RELEASE: Heavy Weather: How Climate Destruction Harms Middle and Lower Income Americans
Contact: Christina DiPasquale
Washington, D.C. — In the aftermath of the devastating and tragic superstorm Hurricane Sandy, the Center for American Progress today released “Heavy Weather: How Climate Destruction Harms Middle and Lower Income Americans.” This report analyzes the impact of the 21 extreme weather events in 2011 through 2012 so far that have caused $1 billion or more each in damages. These floods, droughts, heat waves, storms, and wild fires took at least 1,021 lives and caused $126 billion in damages overall. The report is the first to determine that these devastating weather events typically harmed households with income at or below the national median household income. These middle- and lower-income Americans bore the burden of these devastating events.
“The recent storms, floods, drought, and wild fires are like biblical plagues raining down on middle- and lower-income Americans. These people often lack the resources to quickly recover from these devastating extreme weather events,” noted Daniel J. Weiss, co-author of the report and Director of Climate Strategy at the Center for American Progress. “Scientists warn that climate change will exacerbate the severity and/or frequency of these extreme weather episodes. Unless we reduce the carbon pollution responsible for climate change, the damage from these events will continue to harm middle- and lower-income Americans.”
Many of the most economically destructive 2011 and 2012 extreme weather events harmed people with average household incomes below the U.S. median annual household income of $51,914:
- Floods swamped households in affected counties that earned an average of $44,547 annually—14 percent less than the U.S. median income.
- Drought and heat waves affected counties with households that earned an average of $49,340 annually—roughly 5 percent less than the U.S. median income.
- Wildfires, tornadoes, and severe thunderstorms devastated areas with households that earned an average of $50,352 annually—3 percent less than the U.S. median income.
Tropical storms and hurricanes were the only highly destructive extreme weather events that affected better-off areas on average since January 2011.
The “Heavy Weather” report includes numerous examples of the cruel phenomenon sometimes called “the climate gap”—when climate change has a disproportionate impact on society’s less fortunate citizens.
- Hurricane Isaac inflicted $2 billion in damages in Louisiana and Mississippi in September 2012. The average annual income of the households in affected counties was 18 percent below the U.S. median annual household income.

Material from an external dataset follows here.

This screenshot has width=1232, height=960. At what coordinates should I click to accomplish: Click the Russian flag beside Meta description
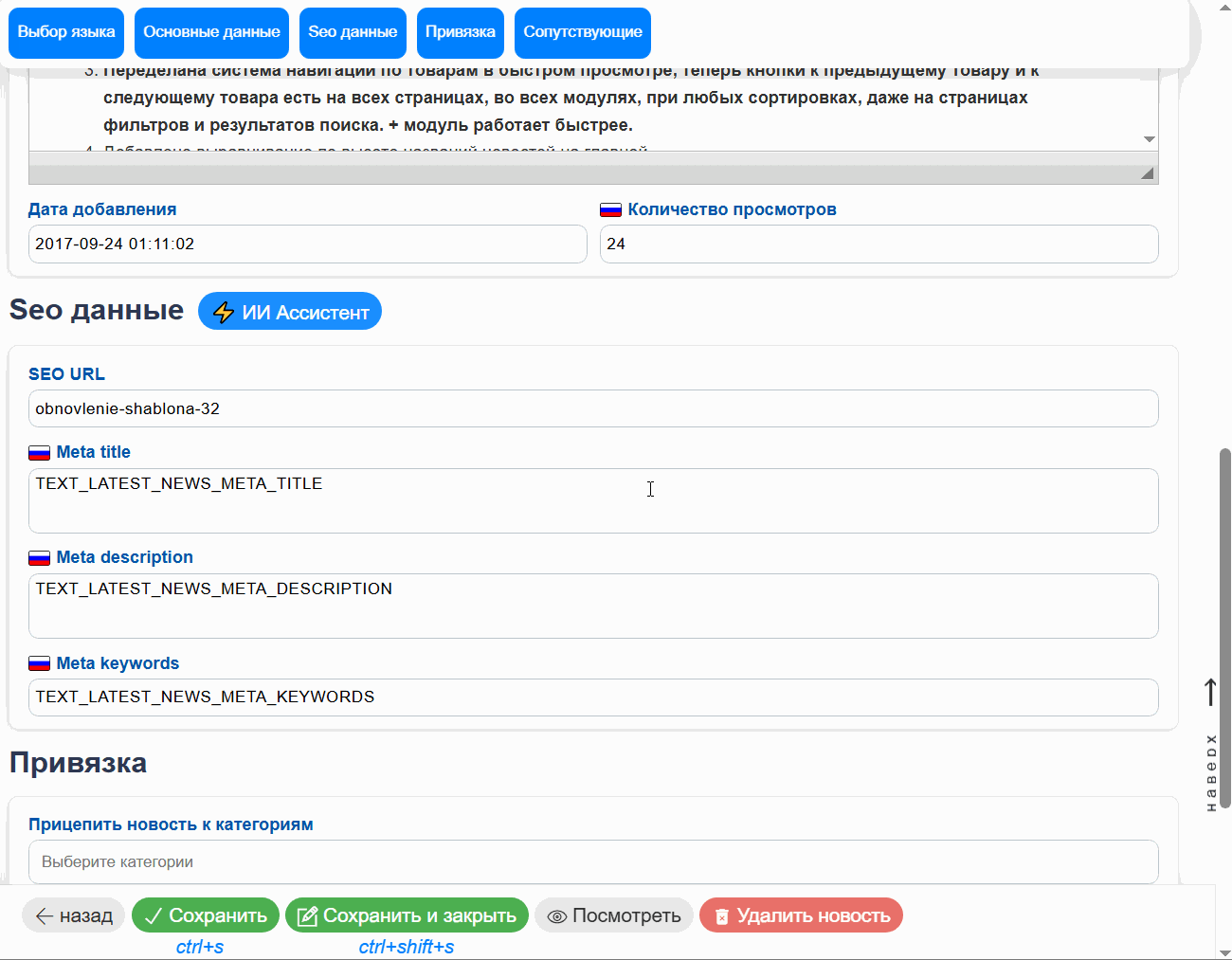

- Joplin, Missouri, which experienced the deadliest tornado in U.S. history in May 2011, has a poverty rate of 19.6 percent.
- The 2011 Bastrop, Texas, wild fire burned more than 34,000 acres and destroyed nearly 1,700 homes in a county where 14 percent of the households are at or below the poverty line.
Texas has suffered from 10 extreme weather events with $1 billion or more in damages in the past two years. Fifteen other states also had at least five such costly natural disasters. The “Heavy Weather” report includes income data for the areas declared a disaster due to these events in these states.
“The first Obama administration adopted significant carbon pollution reductions from motor vehicles. It must now establish pollution standards for existing power plants and other industrial sources to slow climate change and the outbursts of extreme weather,” added Weiss. “We must also help communities become more resilient to extreme weather. Finally, the most vulnerable people deserve assistance to help them cope with future devastating storms, floods, heat waves, and other natural disasters.”